- Written instruction -
Copy these entries word for word, keeping every line as it is.

##### Records supplied

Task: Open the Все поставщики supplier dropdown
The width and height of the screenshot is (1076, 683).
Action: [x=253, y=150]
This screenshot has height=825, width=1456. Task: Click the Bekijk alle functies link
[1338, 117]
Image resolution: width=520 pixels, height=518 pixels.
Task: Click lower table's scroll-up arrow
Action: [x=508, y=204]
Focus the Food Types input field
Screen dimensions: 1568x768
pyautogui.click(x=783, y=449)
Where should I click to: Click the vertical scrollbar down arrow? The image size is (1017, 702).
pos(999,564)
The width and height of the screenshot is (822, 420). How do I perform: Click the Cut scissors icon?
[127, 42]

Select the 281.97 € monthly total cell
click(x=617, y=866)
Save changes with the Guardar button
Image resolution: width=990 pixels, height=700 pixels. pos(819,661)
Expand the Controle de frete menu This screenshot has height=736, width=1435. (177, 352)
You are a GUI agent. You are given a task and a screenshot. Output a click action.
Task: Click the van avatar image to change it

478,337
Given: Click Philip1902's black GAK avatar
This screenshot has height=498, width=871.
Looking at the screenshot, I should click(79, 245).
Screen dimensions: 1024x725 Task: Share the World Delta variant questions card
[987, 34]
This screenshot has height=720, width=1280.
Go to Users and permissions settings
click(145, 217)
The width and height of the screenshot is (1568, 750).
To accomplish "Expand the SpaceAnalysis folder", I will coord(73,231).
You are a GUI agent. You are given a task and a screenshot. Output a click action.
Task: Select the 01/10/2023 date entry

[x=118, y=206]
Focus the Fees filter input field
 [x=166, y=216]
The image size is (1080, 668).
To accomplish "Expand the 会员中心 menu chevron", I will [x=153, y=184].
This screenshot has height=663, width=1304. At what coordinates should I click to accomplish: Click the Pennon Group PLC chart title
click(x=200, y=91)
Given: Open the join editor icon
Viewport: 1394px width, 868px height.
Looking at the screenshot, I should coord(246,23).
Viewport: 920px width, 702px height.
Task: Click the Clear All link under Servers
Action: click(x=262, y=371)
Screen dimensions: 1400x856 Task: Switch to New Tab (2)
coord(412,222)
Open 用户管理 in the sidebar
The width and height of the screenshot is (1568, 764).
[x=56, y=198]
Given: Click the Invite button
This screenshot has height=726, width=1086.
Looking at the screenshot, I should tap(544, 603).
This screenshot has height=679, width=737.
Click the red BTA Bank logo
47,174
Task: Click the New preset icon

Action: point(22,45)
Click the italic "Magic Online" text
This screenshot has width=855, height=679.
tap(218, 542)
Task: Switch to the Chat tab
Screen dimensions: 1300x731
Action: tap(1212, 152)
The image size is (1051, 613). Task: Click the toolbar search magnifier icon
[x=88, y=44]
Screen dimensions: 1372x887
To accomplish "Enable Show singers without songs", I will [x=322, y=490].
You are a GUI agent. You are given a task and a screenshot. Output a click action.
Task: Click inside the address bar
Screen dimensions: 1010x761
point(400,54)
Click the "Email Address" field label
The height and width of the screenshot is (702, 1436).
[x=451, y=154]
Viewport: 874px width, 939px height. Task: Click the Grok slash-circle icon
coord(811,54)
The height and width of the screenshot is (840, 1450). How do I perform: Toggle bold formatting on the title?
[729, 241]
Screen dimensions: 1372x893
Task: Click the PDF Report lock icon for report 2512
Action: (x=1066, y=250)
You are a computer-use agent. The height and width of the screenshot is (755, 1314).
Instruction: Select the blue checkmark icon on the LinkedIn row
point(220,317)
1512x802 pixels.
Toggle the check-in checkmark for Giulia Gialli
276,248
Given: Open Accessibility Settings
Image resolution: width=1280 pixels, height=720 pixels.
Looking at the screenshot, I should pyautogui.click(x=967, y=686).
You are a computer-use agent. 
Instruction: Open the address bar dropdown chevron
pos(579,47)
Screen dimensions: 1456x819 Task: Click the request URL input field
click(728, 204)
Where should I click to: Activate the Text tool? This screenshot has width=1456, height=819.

##########

- Written answer -
Task: Open the Все поставщики supplier dropdown
The width and height of the screenshot is (1076, 683).
Action: [x=253, y=150]
This screenshot has height=825, width=1456. Task: Click the Bekijk alle functies link
[1338, 117]
Image resolution: width=520 pixels, height=518 pixels.
Task: Click lower table's scroll-up arrow
Action: [x=508, y=204]
Focus the Food Types input field
Screen dimensions: 1568x768
pyautogui.click(x=783, y=449)
Where should I click to: Click the vertical scrollbar down arrow? The image size is (1017, 702).
pos(999,564)
The width and height of the screenshot is (822, 420). How do I perform: Click the Cut scissors icon?
[127, 42]

Select the 281.97 € monthly total cell
click(x=617, y=866)
Save changes with the Guardar button
Image resolution: width=990 pixels, height=700 pixels. pos(819,661)
Expand the Controle de frete menu This screenshot has height=736, width=1435. (177, 352)
You are a GUI agent. You are given a task and a screenshot. Output a click action.
Task: Click the van avatar image to change it

478,337
Given: Click Philip1902's black GAK avatar
This screenshot has height=498, width=871.
Looking at the screenshot, I should click(79, 245).
Screen dimensions: 1024x725 Task: Share the World Delta variant questions card
[987, 34]
This screenshot has height=720, width=1280.
Go to Users and permissions settings
click(145, 217)
The width and height of the screenshot is (1568, 750).
To accomplish "Expand the SpaceAnalysis folder", I will coord(73,231).
You are a GUI agent. You are given a task and a screenshot. Output a click action.
Task: Select the 01/10/2023 date entry

[x=118, y=206]
Focus the Fees filter input field
 [x=166, y=216]
The image size is (1080, 668).
To accomplish "Expand the 会员中心 menu chevron", I will [x=153, y=184].
This screenshot has height=663, width=1304. At what coordinates should I click to accomplish: Click the Pennon Group PLC chart title
click(x=200, y=91)
Given: Open the join editor icon
Viewport: 1394px width, 868px height.
Looking at the screenshot, I should coord(246,23).
Viewport: 920px width, 702px height.
Task: Click the Clear All link under Servers
Action: click(x=262, y=371)
Screen dimensions: 1400x856 Task: Switch to New Tab (2)
coord(412,222)
Open 用户管理 in the sidebar
The width and height of the screenshot is (1568, 764).
[x=56, y=198]
Given: Click the Invite button
This screenshot has height=726, width=1086.
Looking at the screenshot, I should tap(544, 603).
This screenshot has height=679, width=737.
Click the red BTA Bank logo
47,174
Task: Click the New preset icon

Action: point(22,45)
Click the italic "Magic Online" text
This screenshot has width=855, height=679.
tap(218, 542)
Task: Switch to the Chat tab
Screen dimensions: 1300x731
Action: tap(1212, 152)
The image size is (1051, 613). Task: Click the toolbar search magnifier icon
[x=88, y=44]
Screen dimensions: 1372x887
To accomplish "Enable Show singers without songs", I will [x=322, y=490].
You are a GUI agent. You are given a task and a screenshot. Output a click action.
Task: Click inside the address bar
Screen dimensions: 1010x761
point(400,54)
Click the "Email Address" field label
The height and width of the screenshot is (702, 1436).
[x=451, y=154]
Viewport: 874px width, 939px height. Task: Click the Grok slash-circle icon
coord(811,54)
The height and width of the screenshot is (840, 1450). How do I perform: Toggle bold formatting on the title?
[729, 241]
Screen dimensions: 1372x893
Task: Click the PDF Report lock icon for report 2512
Action: (x=1066, y=250)
You are a computer-use agent. The height and width of the screenshot is (755, 1314).
Instruction: Select the blue checkmark icon on the LinkedIn row
point(220,317)
1512x802 pixels.
Toggle the check-in checkmark for Giulia Gialli
276,248
Given: Open Accessibility Settings
Image resolution: width=1280 pixels, height=720 pixels.
Looking at the screenshot, I should pyautogui.click(x=967, y=686).
You are a computer-use agent. 
Instruction: Open the address bar dropdown chevron
pos(579,47)
Screen dimensions: 1456x819 Task: Click the request URL input field
click(728, 204)
Where should I click to: Activate the Text tool? This screenshot has width=1456, height=819.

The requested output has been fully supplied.